I also have to put up access keys to it for each conversion. Please help me with conversion function and access keys. I also have to put up access keys for reset as well as exit buttons on the form. What is is double type variable?
I'm not at all sure what this has to do with Strings, but the C# type for double precision binary floating point values is "double".
See my article on floating point arithmetic for more information.
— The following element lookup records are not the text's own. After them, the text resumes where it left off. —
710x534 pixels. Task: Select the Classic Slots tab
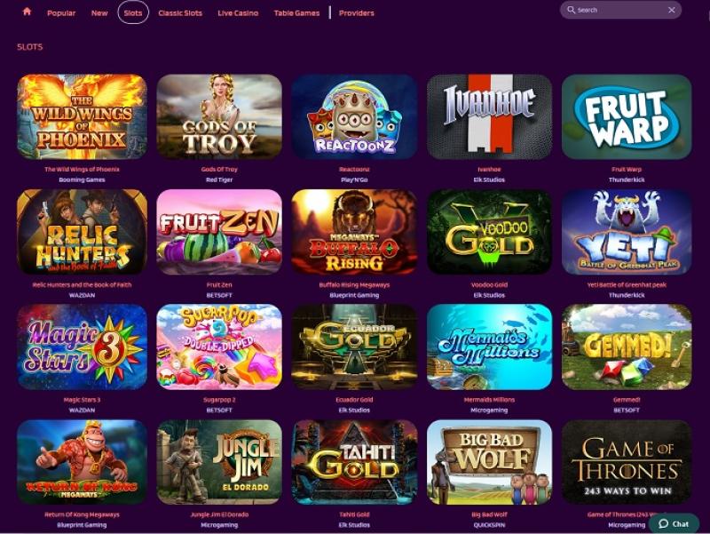tap(180, 13)
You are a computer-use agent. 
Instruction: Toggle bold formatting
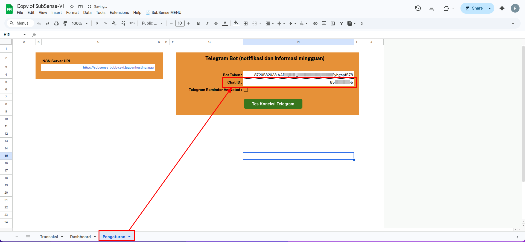(199, 23)
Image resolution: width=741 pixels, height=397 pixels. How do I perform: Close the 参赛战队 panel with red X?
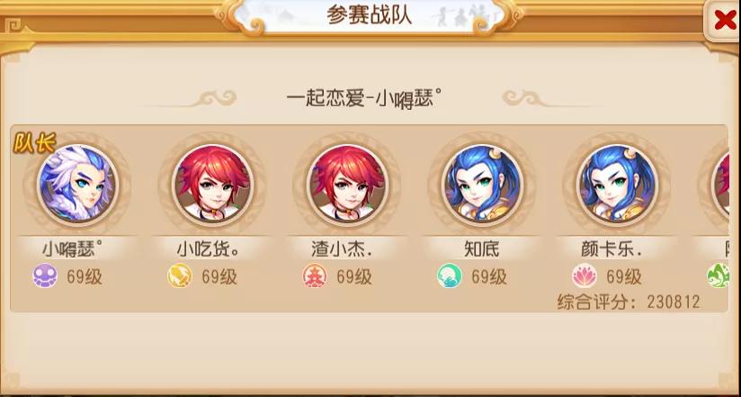pyautogui.click(x=724, y=20)
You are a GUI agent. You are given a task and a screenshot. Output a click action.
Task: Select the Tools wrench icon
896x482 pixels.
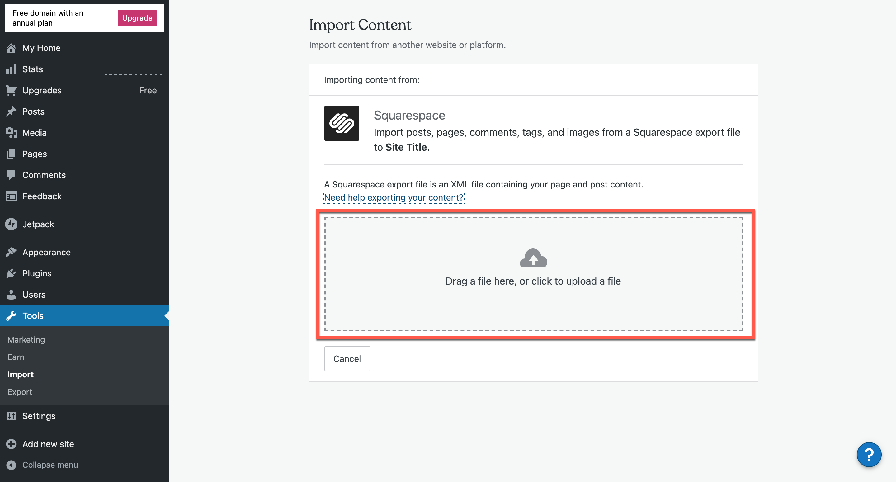click(x=12, y=316)
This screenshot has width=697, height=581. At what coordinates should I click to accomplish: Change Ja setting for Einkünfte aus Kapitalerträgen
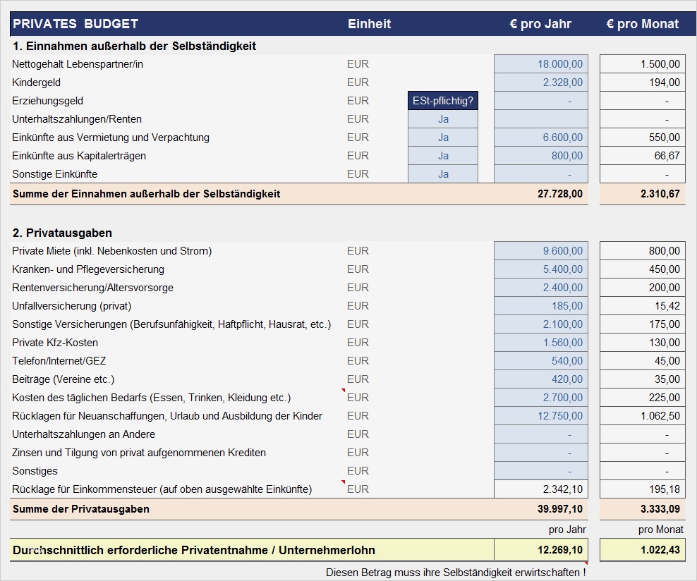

It's at http://www.pobox.com/~skeet/csharp/floatingpoint.html
(Sorry, the "insert link" button doesn't seem to work in Firefox.)
Jon
Hi, i read 2 of your articles they are interesting. However, I can not figure out what or where the contents come from for the variable
readonly string[] LowNames and how it is used. I would appreciate a short description.
I'm working on project which converts differnt forms of temperature like Celcius, Farenheit and kelvin etc..
I also have to put up access keys to it for each conversion. Please help me with conversion function and access keys. I also have to put up access keys for reset as well as exit buttons on the form. What is is double type variable?
This thread is for discussions of Strings in .NET and C#.